ASSIGNED TASK
Exactly as written, transcribe the data that follows.

DATA FOR THIS EXERCISE Block Start

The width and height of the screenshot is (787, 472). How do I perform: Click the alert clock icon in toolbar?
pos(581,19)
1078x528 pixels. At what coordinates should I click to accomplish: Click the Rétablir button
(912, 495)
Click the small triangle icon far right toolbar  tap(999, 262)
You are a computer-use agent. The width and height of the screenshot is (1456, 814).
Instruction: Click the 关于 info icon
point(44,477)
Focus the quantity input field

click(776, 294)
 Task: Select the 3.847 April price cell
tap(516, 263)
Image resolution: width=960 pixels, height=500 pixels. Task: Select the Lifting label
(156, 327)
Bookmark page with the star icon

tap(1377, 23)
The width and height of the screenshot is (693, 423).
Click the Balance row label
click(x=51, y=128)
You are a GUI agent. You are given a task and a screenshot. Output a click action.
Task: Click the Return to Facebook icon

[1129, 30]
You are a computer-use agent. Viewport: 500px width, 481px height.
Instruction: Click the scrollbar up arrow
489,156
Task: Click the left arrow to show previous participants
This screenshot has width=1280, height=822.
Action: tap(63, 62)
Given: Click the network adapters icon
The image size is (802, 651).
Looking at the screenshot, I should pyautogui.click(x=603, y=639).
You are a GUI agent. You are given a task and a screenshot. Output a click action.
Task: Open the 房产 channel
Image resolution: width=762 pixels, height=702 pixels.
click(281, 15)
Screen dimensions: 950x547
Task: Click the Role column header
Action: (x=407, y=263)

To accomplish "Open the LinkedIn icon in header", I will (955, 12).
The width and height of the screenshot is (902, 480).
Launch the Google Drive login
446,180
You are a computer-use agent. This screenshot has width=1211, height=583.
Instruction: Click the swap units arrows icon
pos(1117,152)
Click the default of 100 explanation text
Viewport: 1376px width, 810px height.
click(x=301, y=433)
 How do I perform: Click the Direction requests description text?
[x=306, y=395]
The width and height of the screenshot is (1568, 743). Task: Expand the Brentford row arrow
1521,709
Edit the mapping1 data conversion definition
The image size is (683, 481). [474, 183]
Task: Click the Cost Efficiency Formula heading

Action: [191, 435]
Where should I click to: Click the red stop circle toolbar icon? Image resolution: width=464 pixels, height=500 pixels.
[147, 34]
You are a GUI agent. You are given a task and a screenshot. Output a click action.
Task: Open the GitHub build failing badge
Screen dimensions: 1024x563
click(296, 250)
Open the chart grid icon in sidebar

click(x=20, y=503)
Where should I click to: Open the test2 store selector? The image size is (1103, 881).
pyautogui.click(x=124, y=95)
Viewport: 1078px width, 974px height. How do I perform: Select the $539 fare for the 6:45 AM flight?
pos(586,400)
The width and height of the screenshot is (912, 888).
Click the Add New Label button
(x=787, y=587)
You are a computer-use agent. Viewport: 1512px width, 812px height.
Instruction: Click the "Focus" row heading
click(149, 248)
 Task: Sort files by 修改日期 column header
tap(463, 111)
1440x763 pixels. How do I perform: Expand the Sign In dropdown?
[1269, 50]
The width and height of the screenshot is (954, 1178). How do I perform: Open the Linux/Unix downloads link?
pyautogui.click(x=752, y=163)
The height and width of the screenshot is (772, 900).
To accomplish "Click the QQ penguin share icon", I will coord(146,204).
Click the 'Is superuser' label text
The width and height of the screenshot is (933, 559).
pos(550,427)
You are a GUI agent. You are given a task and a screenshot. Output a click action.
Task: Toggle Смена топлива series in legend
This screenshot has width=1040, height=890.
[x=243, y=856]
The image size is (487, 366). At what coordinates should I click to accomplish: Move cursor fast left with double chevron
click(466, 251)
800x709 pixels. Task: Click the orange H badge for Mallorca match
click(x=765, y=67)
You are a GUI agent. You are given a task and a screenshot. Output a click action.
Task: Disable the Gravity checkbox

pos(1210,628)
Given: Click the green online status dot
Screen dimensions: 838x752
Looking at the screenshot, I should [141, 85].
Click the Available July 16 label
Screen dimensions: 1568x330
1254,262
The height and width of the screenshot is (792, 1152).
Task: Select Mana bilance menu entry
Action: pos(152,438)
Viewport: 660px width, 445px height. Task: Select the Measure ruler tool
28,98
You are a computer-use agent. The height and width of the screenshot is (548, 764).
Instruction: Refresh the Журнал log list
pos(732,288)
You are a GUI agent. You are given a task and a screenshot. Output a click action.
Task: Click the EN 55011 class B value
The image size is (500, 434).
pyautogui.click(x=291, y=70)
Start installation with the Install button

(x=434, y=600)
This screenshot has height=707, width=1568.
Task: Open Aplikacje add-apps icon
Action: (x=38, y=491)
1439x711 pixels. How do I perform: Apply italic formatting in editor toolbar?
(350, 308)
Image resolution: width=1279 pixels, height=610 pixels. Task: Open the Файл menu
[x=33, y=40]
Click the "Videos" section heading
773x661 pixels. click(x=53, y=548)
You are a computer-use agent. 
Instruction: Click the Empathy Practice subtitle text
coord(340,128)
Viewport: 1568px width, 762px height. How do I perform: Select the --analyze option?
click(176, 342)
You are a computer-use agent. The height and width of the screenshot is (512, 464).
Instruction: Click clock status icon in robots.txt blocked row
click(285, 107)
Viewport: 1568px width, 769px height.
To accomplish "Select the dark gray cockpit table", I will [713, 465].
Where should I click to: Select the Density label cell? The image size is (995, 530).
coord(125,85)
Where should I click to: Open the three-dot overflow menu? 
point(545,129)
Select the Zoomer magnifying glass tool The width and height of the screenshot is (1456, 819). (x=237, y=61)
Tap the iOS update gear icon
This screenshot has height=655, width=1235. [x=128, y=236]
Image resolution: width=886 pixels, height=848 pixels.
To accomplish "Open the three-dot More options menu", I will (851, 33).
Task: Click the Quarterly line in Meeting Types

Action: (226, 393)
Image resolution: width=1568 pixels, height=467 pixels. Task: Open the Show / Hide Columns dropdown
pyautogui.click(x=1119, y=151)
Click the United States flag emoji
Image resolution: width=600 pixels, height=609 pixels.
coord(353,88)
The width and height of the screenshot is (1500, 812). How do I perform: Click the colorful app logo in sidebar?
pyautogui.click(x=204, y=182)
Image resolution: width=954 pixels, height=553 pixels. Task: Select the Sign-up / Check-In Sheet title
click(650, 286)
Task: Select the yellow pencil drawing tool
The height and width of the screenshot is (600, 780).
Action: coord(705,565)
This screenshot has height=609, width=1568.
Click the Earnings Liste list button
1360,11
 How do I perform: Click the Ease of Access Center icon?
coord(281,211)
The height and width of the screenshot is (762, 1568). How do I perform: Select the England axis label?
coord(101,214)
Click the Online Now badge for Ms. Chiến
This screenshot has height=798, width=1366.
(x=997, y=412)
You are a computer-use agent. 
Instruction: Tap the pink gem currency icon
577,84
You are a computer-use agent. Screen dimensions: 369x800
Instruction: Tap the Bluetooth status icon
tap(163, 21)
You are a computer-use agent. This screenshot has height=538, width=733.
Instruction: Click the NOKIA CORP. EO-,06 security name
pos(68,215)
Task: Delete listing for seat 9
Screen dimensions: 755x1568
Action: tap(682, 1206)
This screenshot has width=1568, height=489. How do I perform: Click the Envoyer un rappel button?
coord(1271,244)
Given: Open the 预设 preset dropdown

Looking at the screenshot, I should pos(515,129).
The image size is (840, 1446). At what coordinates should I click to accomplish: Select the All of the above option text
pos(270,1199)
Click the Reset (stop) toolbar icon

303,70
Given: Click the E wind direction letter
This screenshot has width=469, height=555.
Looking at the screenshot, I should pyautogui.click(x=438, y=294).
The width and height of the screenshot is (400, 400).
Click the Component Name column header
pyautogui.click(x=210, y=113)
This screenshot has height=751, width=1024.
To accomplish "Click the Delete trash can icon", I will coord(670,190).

DATA FOR THIS EXERCISE Block End

EXERCISE OUTPUT
The width and height of the screenshot is (787, 472). How do I perform: Click the alert clock icon in toolbar?
pos(581,19)
1078x528 pixels. At what coordinates should I click to accomplish: Click the Rétablir button
(912, 495)
Click the small triangle icon far right toolbar  tap(999, 262)
You are a computer-use agent. The width and height of the screenshot is (1456, 814).
Instruction: Click the 关于 info icon
point(44,477)
Focus the quantity input field

click(776, 294)
 Task: Select the 3.847 April price cell
tap(516, 263)
Image resolution: width=960 pixels, height=500 pixels. Task: Select the Lifting label
(156, 327)
Bookmark page with the star icon

tap(1377, 23)
The width and height of the screenshot is (693, 423).
Click the Balance row label
click(x=51, y=128)
You are a GUI agent. You are given a task and a screenshot. Output a click action.
Task: Click the Return to Facebook icon

[1129, 30]
You are a computer-use agent. Viewport: 500px width, 481px height.
Instruction: Click the scrollbar up arrow
489,156
Task: Click the left arrow to show previous participants
This screenshot has width=1280, height=822.
Action: tap(63, 62)
Given: Click the network adapters icon
The image size is (802, 651).
Looking at the screenshot, I should pyautogui.click(x=603, y=639).
You are a GUI agent. You are given a task and a screenshot. Output a click action.
Task: Open the 房产 channel
Image resolution: width=762 pixels, height=702 pixels.
click(281, 15)
Screen dimensions: 950x547
Task: Click the Role column header
Action: (x=407, y=263)

To accomplish "Open the LinkedIn icon in header", I will (955, 12).
The width and height of the screenshot is (902, 480).
Launch the Google Drive login
446,180
You are a computer-use agent. This screenshot has width=1211, height=583.
Instruction: Click the swap units arrows icon
pos(1117,152)
Click the default of 100 explanation text
Viewport: 1376px width, 810px height.
click(x=301, y=433)
 How do I perform: Click the Direction requests description text?
[x=306, y=395]
The width and height of the screenshot is (1568, 743). Task: Expand the Brentford row arrow
1521,709
Edit the mapping1 data conversion definition
The image size is (683, 481). [474, 183]
Task: Click the Cost Efficiency Formula heading

Action: [191, 435]
Where should I click to: Click the red stop circle toolbar icon? Image resolution: width=464 pixels, height=500 pixels.
[147, 34]
You are a GUI agent. You are given a task and a screenshot. Output a click action.
Task: Open the GitHub build failing badge
Screen dimensions: 1024x563
click(296, 250)
Open the chart grid icon in sidebar

click(x=20, y=503)
Where should I click to: Open the test2 store selector? The image size is (1103, 881).
pyautogui.click(x=124, y=95)
Viewport: 1078px width, 974px height. How do I perform: Select the $539 fare for the 6:45 AM flight?
pos(586,400)
The width and height of the screenshot is (912, 888).
Click the Add New Label button
(x=787, y=587)
You are a computer-use agent. Viewport: 1512px width, 812px height.
Instruction: Click the "Focus" row heading
click(149, 248)
 Task: Sort files by 修改日期 column header
tap(463, 111)
1440x763 pixels. How do I perform: Expand the Sign In dropdown?
[1269, 50]
The width and height of the screenshot is (954, 1178). How do I perform: Open the Linux/Unix downloads link?
pyautogui.click(x=752, y=163)
The height and width of the screenshot is (772, 900).
To accomplish "Click the QQ penguin share icon", I will coord(146,204).
Click the 'Is superuser' label text
The width and height of the screenshot is (933, 559).
pos(550,427)
You are a GUI agent. You are given a task and a screenshot. Output a click action.
Task: Toggle Смена топлива series in legend
This screenshot has width=1040, height=890.
[x=243, y=856]
The image size is (487, 366). At what coordinates should I click to accomplish: Move cursor fast left with double chevron
click(466, 251)
800x709 pixels. Task: Click the orange H badge for Mallorca match
click(x=765, y=67)
You are a GUI agent. You are given a task and a screenshot. Output a click action.
Task: Disable the Gravity checkbox

pos(1210,628)
Given: Click the green online status dot
Screen dimensions: 838x752
Looking at the screenshot, I should [141, 85].
Click the Available July 16 label
Screen dimensions: 1568x330
1254,262
The height and width of the screenshot is (792, 1152).
Task: Select Mana bilance menu entry
Action: pos(152,438)
Viewport: 660px width, 445px height. Task: Select the Measure ruler tool
28,98
You are a computer-use agent. The height and width of the screenshot is (548, 764).
Instruction: Refresh the Журнал log list
pos(732,288)
You are a GUI agent. You are given a task and a screenshot. Output a click action.
Task: Click the EN 55011 class B value
The image size is (500, 434).
pyautogui.click(x=291, y=70)
Start installation with the Install button

(x=434, y=600)
This screenshot has height=707, width=1568.
Task: Open Aplikacje add-apps icon
Action: (x=38, y=491)
1439x711 pixels. How do I perform: Apply italic formatting in editor toolbar?
(350, 308)
Image resolution: width=1279 pixels, height=610 pixels. Task: Open the Файл menu
[x=33, y=40]
Click the "Videos" section heading
773x661 pixels. click(x=53, y=548)
You are a computer-use agent. 
Instruction: Click the Empathy Practice subtitle text
coord(340,128)
Viewport: 1568px width, 762px height. How do I perform: Select the --analyze option?
click(176, 342)
You are a computer-use agent. The height and width of the screenshot is (512, 464).
Instruction: Click clock status icon in robots.txt blocked row
click(285, 107)
Viewport: 1568px width, 769px height.
To accomplish "Select the dark gray cockpit table", I will [713, 465].
Where should I click to: Select the Density label cell? The image size is (995, 530).
coord(125,85)
Where should I click to: Open the three-dot overflow menu? 
point(545,129)
Select the Zoomer magnifying glass tool The width and height of the screenshot is (1456, 819). (x=237, y=61)
Tap the iOS update gear icon
This screenshot has height=655, width=1235. [x=128, y=236]
Image resolution: width=886 pixels, height=848 pixels.
To accomplish "Open the three-dot More options menu", I will (851, 33).
Task: Click the Quarterly line in Meeting Types

Action: (226, 393)
Image resolution: width=1568 pixels, height=467 pixels. Task: Open the Show / Hide Columns dropdown
pyautogui.click(x=1119, y=151)
Click the United States flag emoji
Image resolution: width=600 pixels, height=609 pixels.
coord(353,88)
The width and height of the screenshot is (1500, 812). How do I perform: Click the colorful app logo in sidebar?
pyautogui.click(x=204, y=182)
Image resolution: width=954 pixels, height=553 pixels. Task: Select the Sign-up / Check-In Sheet title
click(650, 286)
Task: Select the yellow pencil drawing tool
The height and width of the screenshot is (600, 780).
Action: coord(705,565)
This screenshot has height=609, width=1568.
Click the Earnings Liste list button
1360,11
 How do I perform: Click the Ease of Access Center icon?
coord(281,211)
The height and width of the screenshot is (762, 1568). How do I perform: Select the England axis label?
coord(101,214)
Click the Online Now badge for Ms. Chiến
This screenshot has height=798, width=1366.
(x=997, y=412)
You are a computer-use agent. 
Instruction: Tap the pink gem currency icon
577,84
You are a computer-use agent. Screen dimensions: 369x800
Instruction: Tap the Bluetooth status icon
tap(163, 21)
You are a computer-use agent. This screenshot has height=538, width=733.
Instruction: Click the NOKIA CORP. EO-,06 security name
pos(68,215)
Task: Delete listing for seat 9
Screen dimensions: 755x1568
Action: tap(682, 1206)
This screenshot has width=1568, height=489. How do I perform: Click the Envoyer un rappel button?
coord(1271,244)
Given: Open the 预设 preset dropdown

Looking at the screenshot, I should pos(515,129).
The image size is (840, 1446). At what coordinates should I click to accomplish: Select the All of the above option text
pos(270,1199)
Click the Reset (stop) toolbar icon

303,70
Given: Click the E wind direction letter
This screenshot has width=469, height=555.
Looking at the screenshot, I should pyautogui.click(x=438, y=294).
The width and height of the screenshot is (400, 400).
Click the Component Name column header
pyautogui.click(x=210, y=113)
This screenshot has height=751, width=1024.
To accomplish "Click the Delete trash can icon", I will coord(670,190).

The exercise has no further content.